Increased water temperatures have been deemed as just one of the culprits.
Scientists at the Marine Mammal Center in Sausalito analyzed MRI scans of the brains of 30 California sea lions. They found that the animals had suffered significant damage in the hippocampus, the region of the brain associated with memory and spatial navigation. Furthermore, their tests also showed that there was a weaker connection between the hippocampus and the thalamus, a structure within the brain linked to motor functions and sensory perception.
The lesions found could be an explanationation of their neurological dysfunction and behavioral changes that affects their successful navigation across the waters. It impairs their ability of surviving in the wild because it disrupts their ability to swim or hunt.

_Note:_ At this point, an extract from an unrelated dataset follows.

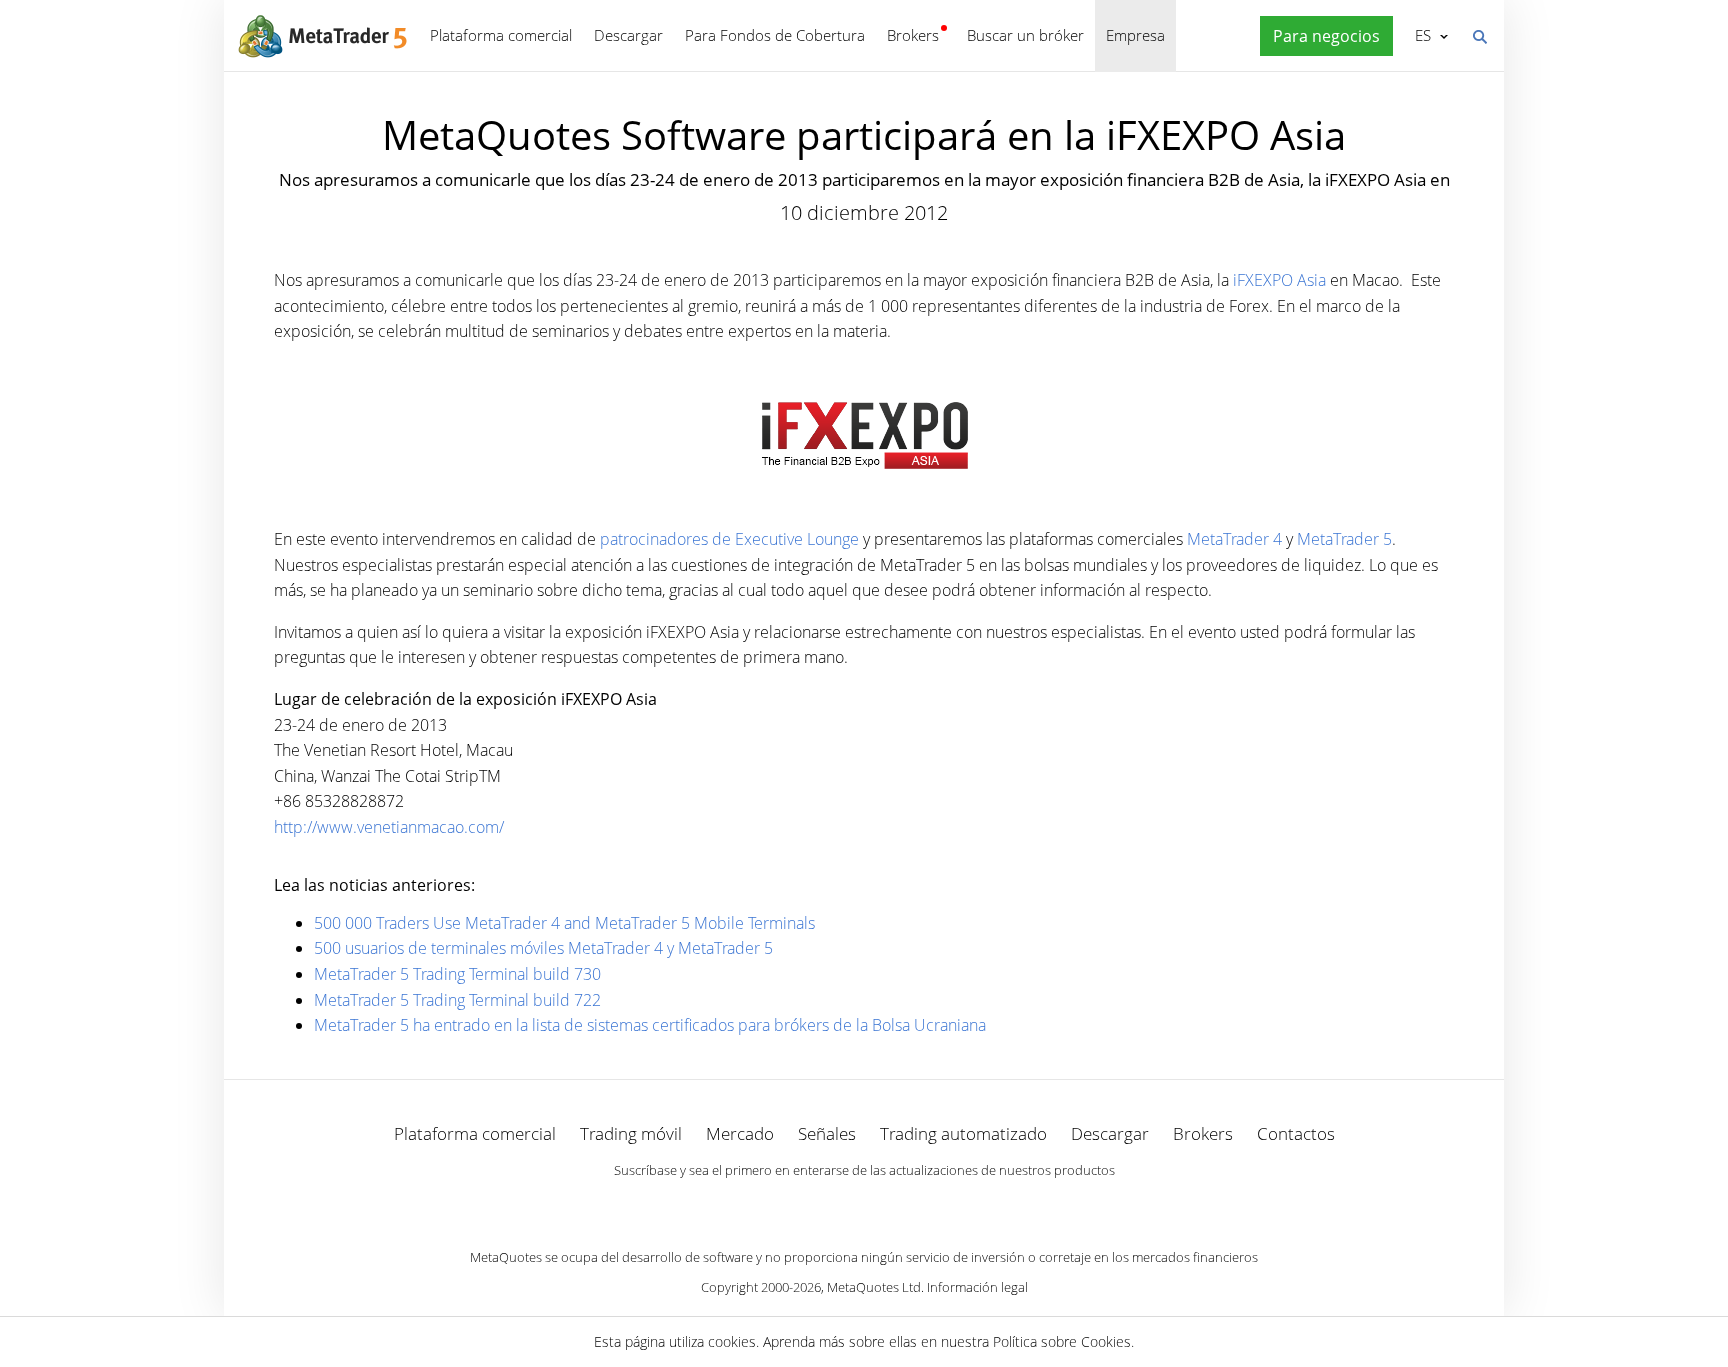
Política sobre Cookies (1062, 1341)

Researchers further investigated the cause of the brain lesions, and attributed them to an algae toxin. All California sea lions who displayed neurological problems, disorientation or seizures showed a high toxicity with domoic acid. It’s a toxin found in a microscopic algae, Pseudo-nitzschia, that grows naturally around the shores of California.

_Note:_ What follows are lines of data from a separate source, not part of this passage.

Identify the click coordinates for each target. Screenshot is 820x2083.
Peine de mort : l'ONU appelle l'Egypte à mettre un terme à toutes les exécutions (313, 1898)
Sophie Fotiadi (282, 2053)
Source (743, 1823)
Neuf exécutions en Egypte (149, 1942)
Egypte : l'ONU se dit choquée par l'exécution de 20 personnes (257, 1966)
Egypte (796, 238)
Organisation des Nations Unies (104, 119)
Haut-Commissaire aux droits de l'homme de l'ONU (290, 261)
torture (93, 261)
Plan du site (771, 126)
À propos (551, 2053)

The algae naturally blooms in the spring and fall, when small fishes or other marine creatures feed on it. The sea lions or seabirds, in turn, then gain exposure to the toxin by preying on those animals and consuming them. According to Peter Cook from Emory University, this leads to brain damage, chronic epilepsy and behavioral changes, which lead to strandings and high mortality.
However, this has not seemed to be such a damaging problem until now.
Boom in algae spread
This year’s algae bloom appears to have spread from California, and as far away as Alaska. It’s believed that due to ocean pollution, by spilled fertilizers, and warming water temperatures, due to global warming, has extended the presence of Pseudo-nitzschia. The two factors could have exponentially increased the size and frequency of the algae.
According to Cook, the marine plant has been present in the environment for a very long time. However, they are noticing an increase, and it has started to cause brain damage in sea lions since the 1980s. It affects their ability to survive out in the wild, which leaves them stranded or, worse, dead on the Californian shores.